Member of the Kwara State House of Assembly
- Incumbent
- Assumed office 18 March 2023

Member of the Kwara State House of Assembly from Falokun-Oja , Ilorin East Local Government
- Incumbent
- Assumed office 18 March 2023
- Constituency: Omupo Constituency

Personal details
- Born: 3 February 1962 (age 64) Falokun-Oja, Ifelodun Local Government Kwara State Nigeria
- Party: All Progressive Congress
- Education: Usman Danfodiyo University
- Alma mater: Usman Danfodiyo University;
- Occupation: Politician; Legal Practitioner;

= Ganiyu Folabi Salahu =

Nigerian politician (born 1962)

Ganiyu Folabi Salahu is a Nigerian legal practitioner and politician. He represents Omupo constituency in the 9th and 10th Assembly of Kwara State House of Assembly.

== Early life ==
Ganiyu was born on 3 February 1962 in Falokun-Oja. He studied law at Usman Danfodio University for his bachelor's degree between 1991 and 1996 and he joined the Nigeria Bar in 1998.

== Career ==
Ganiyu is a certified and practising teacher.

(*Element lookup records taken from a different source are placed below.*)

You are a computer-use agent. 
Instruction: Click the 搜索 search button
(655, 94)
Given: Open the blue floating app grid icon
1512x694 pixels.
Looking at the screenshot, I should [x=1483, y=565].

He started teaching at Onitolo Community High School, Onitolo, Lagos, in 1986. He practiced for two years before he entered the bar in 1998. He started his legal practice in 1998. He won an election to represent Omupo constituency in 2019 general election and was reelected in 2023 under the platform of All Progressive Congress.